▸ DIRECTIONS
Set down every entry once more, character for character.

:: DATA SUPPLIED ::

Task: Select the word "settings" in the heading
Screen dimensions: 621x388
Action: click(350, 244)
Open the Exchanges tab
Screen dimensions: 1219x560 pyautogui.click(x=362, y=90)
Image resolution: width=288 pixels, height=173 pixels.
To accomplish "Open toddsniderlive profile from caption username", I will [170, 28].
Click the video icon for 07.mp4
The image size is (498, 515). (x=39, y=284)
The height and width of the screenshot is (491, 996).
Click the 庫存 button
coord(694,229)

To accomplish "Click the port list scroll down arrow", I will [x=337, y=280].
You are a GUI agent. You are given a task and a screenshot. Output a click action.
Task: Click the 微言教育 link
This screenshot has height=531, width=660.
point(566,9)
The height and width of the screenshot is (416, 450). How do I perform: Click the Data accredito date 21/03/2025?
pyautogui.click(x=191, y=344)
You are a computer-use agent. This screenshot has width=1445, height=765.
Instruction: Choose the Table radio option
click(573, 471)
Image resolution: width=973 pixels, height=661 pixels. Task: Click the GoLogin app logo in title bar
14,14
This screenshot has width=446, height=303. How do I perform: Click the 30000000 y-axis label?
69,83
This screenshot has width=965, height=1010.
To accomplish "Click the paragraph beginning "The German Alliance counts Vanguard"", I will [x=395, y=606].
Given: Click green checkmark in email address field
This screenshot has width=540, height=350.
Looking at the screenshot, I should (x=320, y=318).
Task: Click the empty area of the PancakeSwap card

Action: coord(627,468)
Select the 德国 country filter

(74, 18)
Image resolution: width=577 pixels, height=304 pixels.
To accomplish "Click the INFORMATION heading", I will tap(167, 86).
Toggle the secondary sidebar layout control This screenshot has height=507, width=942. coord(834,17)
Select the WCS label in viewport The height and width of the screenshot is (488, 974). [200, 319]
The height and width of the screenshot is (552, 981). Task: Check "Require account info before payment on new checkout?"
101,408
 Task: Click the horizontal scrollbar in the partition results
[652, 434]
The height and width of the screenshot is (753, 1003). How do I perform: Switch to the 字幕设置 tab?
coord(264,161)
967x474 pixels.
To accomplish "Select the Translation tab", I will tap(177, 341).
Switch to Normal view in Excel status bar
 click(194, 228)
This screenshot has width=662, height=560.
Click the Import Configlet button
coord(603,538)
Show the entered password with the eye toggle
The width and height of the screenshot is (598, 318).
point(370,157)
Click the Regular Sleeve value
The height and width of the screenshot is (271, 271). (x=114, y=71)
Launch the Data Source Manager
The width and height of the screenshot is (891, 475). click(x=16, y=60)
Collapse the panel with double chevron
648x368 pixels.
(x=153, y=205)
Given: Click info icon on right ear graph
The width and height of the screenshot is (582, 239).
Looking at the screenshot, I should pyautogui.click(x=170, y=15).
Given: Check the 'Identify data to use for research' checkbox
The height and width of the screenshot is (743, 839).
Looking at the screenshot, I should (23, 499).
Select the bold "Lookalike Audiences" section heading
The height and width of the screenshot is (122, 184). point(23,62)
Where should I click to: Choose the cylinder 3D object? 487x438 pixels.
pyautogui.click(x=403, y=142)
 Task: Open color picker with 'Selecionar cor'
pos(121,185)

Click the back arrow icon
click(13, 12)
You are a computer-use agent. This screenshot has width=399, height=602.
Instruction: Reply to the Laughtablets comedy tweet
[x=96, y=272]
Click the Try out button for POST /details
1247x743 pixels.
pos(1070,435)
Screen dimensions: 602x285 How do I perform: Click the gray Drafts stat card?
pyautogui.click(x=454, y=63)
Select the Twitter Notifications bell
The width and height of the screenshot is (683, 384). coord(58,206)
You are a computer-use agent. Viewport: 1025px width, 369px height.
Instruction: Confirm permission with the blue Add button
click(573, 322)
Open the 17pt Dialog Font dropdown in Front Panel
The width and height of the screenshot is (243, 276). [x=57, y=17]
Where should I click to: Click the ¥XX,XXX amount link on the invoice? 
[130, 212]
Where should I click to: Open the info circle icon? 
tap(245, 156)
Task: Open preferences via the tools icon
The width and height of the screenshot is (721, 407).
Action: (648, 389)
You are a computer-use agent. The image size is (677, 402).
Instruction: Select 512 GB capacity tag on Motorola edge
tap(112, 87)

:::

▸ WRITTEN RESPONSE
Task: Select the word "settings" in the heading
Screen dimensions: 621x388
Action: click(350, 244)
Open the Exchanges tab
Screen dimensions: 1219x560 pyautogui.click(x=362, y=90)
Image resolution: width=288 pixels, height=173 pixels.
To accomplish "Open toddsniderlive profile from caption username", I will [170, 28].
Click the video icon for 07.mp4
The image size is (498, 515). (x=39, y=284)
The height and width of the screenshot is (491, 996).
Click the 庫存 button
coord(694,229)

To accomplish "Click the port list scroll down arrow", I will [x=337, y=280].
You are a GUI agent. You are given a task and a screenshot. Output a click action.
Task: Click the 微言教育 link
This screenshot has height=531, width=660.
point(566,9)
The height and width of the screenshot is (416, 450). How do I perform: Click the Data accredito date 21/03/2025?
pyautogui.click(x=191, y=344)
You are a computer-use agent. This screenshot has width=1445, height=765.
Instruction: Choose the Table radio option
click(573, 471)
Image resolution: width=973 pixels, height=661 pixels. Task: Click the GoLogin app logo in title bar
14,14
This screenshot has width=446, height=303. How do I perform: Click the 30000000 y-axis label?
69,83
This screenshot has width=965, height=1010.
To accomplish "Click the paragraph beginning "The German Alliance counts Vanguard"", I will [x=395, y=606].
Given: Click green checkmark in email address field
This screenshot has width=540, height=350.
Looking at the screenshot, I should (x=320, y=318).
Task: Click the empty area of the PancakeSwap card

Action: coord(627,468)
Select the 德国 country filter

(74, 18)
Image resolution: width=577 pixels, height=304 pixels.
To accomplish "Click the INFORMATION heading", I will tap(167, 86).
Toggle the secondary sidebar layout control This screenshot has height=507, width=942. coord(834,17)
Select the WCS label in viewport The height and width of the screenshot is (488, 974). [200, 319]
The height and width of the screenshot is (552, 981). Task: Check "Require account info before payment on new checkout?"
101,408
 Task: Click the horizontal scrollbar in the partition results
[652, 434]
The height and width of the screenshot is (753, 1003). How do I perform: Switch to the 字幕设置 tab?
coord(264,161)
967x474 pixels.
To accomplish "Select the Translation tab", I will tap(177, 341).
Switch to Normal view in Excel status bar
 click(194, 228)
This screenshot has width=662, height=560.
Click the Import Configlet button
coord(603,538)
Show the entered password with the eye toggle
The width and height of the screenshot is (598, 318).
point(370,157)
Click the Regular Sleeve value
The height and width of the screenshot is (271, 271). (x=114, y=71)
Launch the Data Source Manager
The width and height of the screenshot is (891, 475). click(x=16, y=60)
Collapse the panel with double chevron
648x368 pixels.
(x=153, y=205)
Given: Click info icon on right ear graph
The width and height of the screenshot is (582, 239).
Looking at the screenshot, I should pyautogui.click(x=170, y=15).
Given: Check the 'Identify data to use for research' checkbox
The height and width of the screenshot is (743, 839).
Looking at the screenshot, I should (23, 499).
Select the bold "Lookalike Audiences" section heading
The height and width of the screenshot is (122, 184). point(23,62)
Where should I click to: Choose the cylinder 3D object? 487x438 pixels.
pyautogui.click(x=403, y=142)
 Task: Open color picker with 'Selecionar cor'
pos(121,185)

Click the back arrow icon
click(13, 12)
You are a computer-use agent. This screenshot has width=399, height=602.
Instruction: Reply to the Laughtablets comedy tweet
[x=96, y=272]
Click the Try out button for POST /details
1247x743 pixels.
pos(1070,435)
Screen dimensions: 602x285 How do I perform: Click the gray Drafts stat card?
pyautogui.click(x=454, y=63)
Select the Twitter Notifications bell
The width and height of the screenshot is (683, 384). coord(58,206)
You are a computer-use agent. Viewport: 1025px width, 369px height.
Instruction: Confirm permission with the blue Add button
click(573, 322)
Open the 17pt Dialog Font dropdown in Front Panel
The width and height of the screenshot is (243, 276). [x=57, y=17]
Where should I click to: Click the ¥XX,XXX amount link on the invoice? 
[130, 212]
Where should I click to: Open the info circle icon? 
tap(245, 156)
Task: Open preferences via the tools icon
The width and height of the screenshot is (721, 407).
Action: (648, 389)
You are a computer-use agent. The image size is (677, 402).
Instruction: Select 512 GB capacity tag on Motorola edge
tap(112, 87)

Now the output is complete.